Starting with the line that contains "Edit the height feet field showing 5", copy every line through the end of the listing, exactly and only those. No pictures should appear in the copy.

------

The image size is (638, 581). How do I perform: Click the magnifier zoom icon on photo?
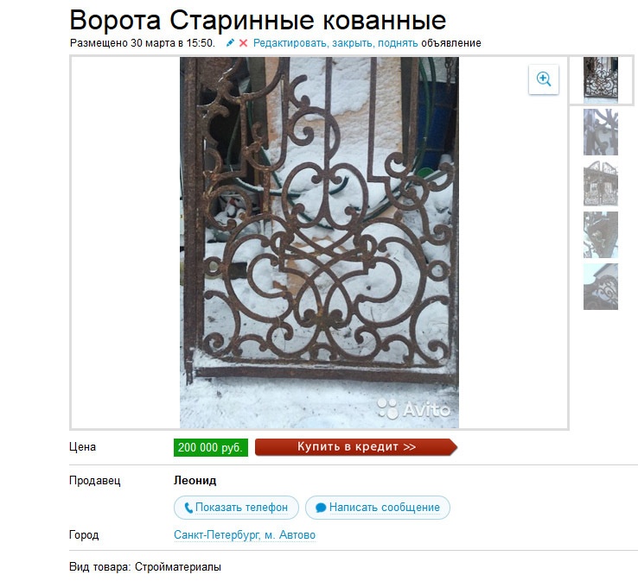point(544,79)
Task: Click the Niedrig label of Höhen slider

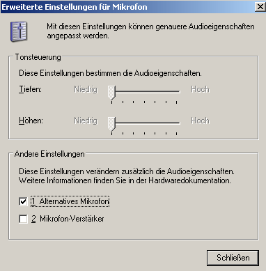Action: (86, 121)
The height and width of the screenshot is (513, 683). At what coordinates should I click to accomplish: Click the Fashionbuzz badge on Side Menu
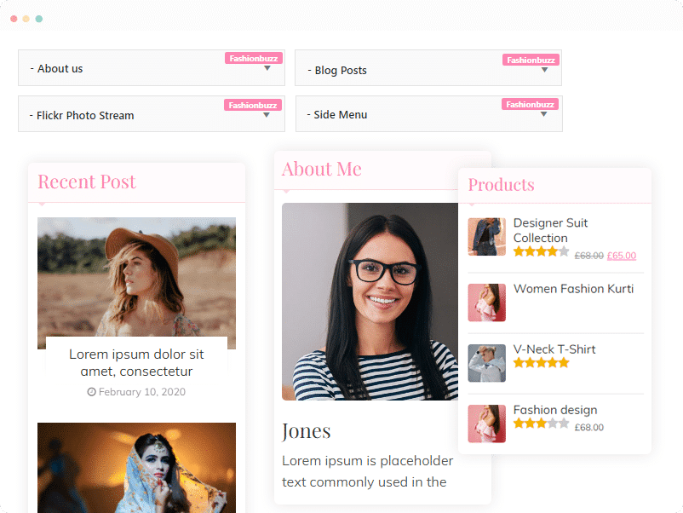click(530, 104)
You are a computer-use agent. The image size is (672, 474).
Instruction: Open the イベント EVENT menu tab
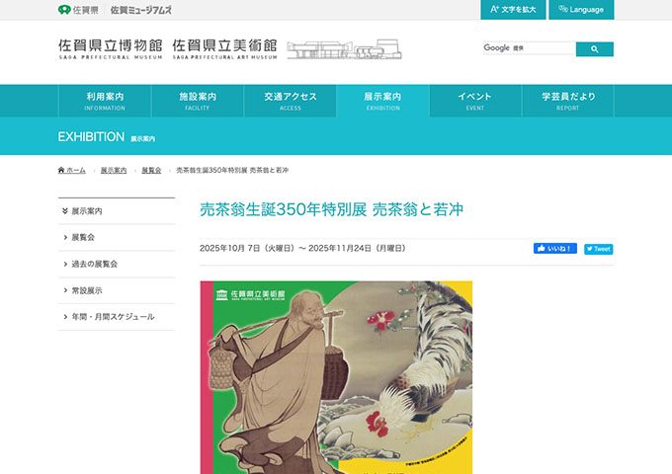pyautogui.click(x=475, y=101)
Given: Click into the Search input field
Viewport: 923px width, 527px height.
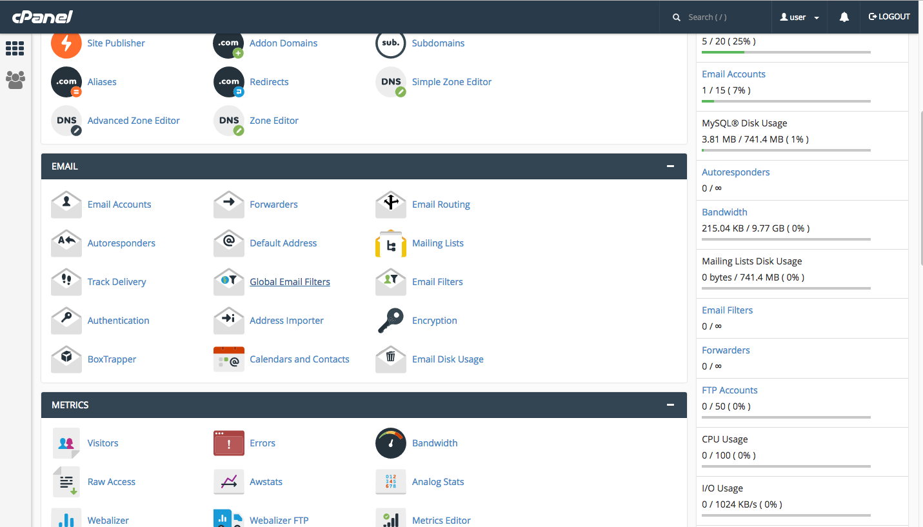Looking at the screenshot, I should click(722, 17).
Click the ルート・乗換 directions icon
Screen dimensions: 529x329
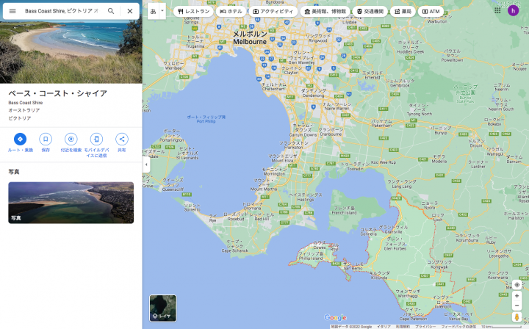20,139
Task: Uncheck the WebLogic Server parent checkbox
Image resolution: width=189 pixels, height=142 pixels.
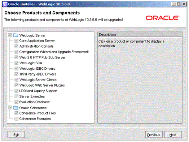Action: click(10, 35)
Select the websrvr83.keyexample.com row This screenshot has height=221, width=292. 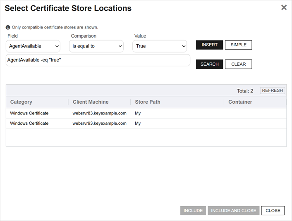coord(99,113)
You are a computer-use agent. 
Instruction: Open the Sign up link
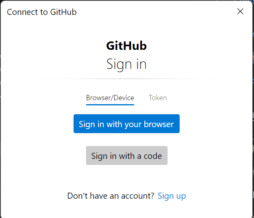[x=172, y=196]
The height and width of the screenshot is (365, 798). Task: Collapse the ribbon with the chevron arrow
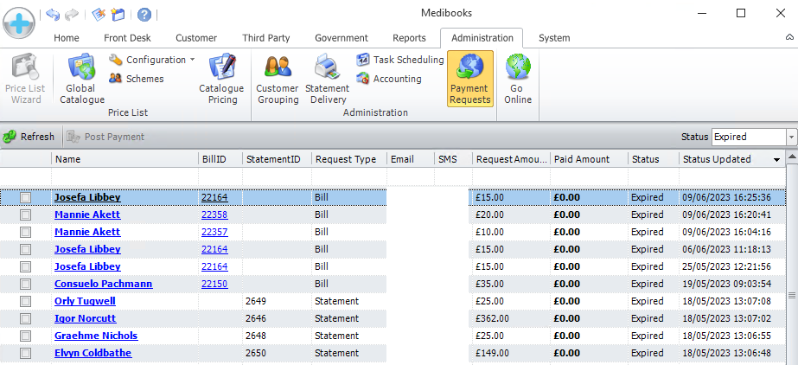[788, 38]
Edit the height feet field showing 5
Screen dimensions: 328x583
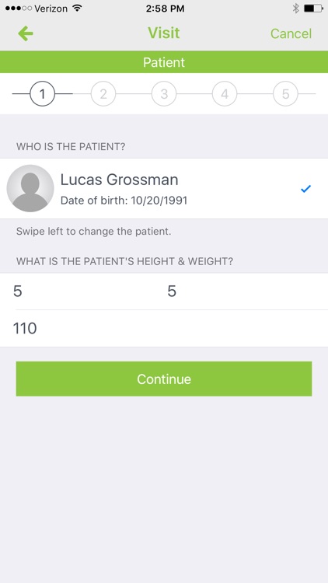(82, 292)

------

> **EXERCISE RESULT**:
Edit the height feet field showing 5
Screen dimensions: 328x583
(82, 292)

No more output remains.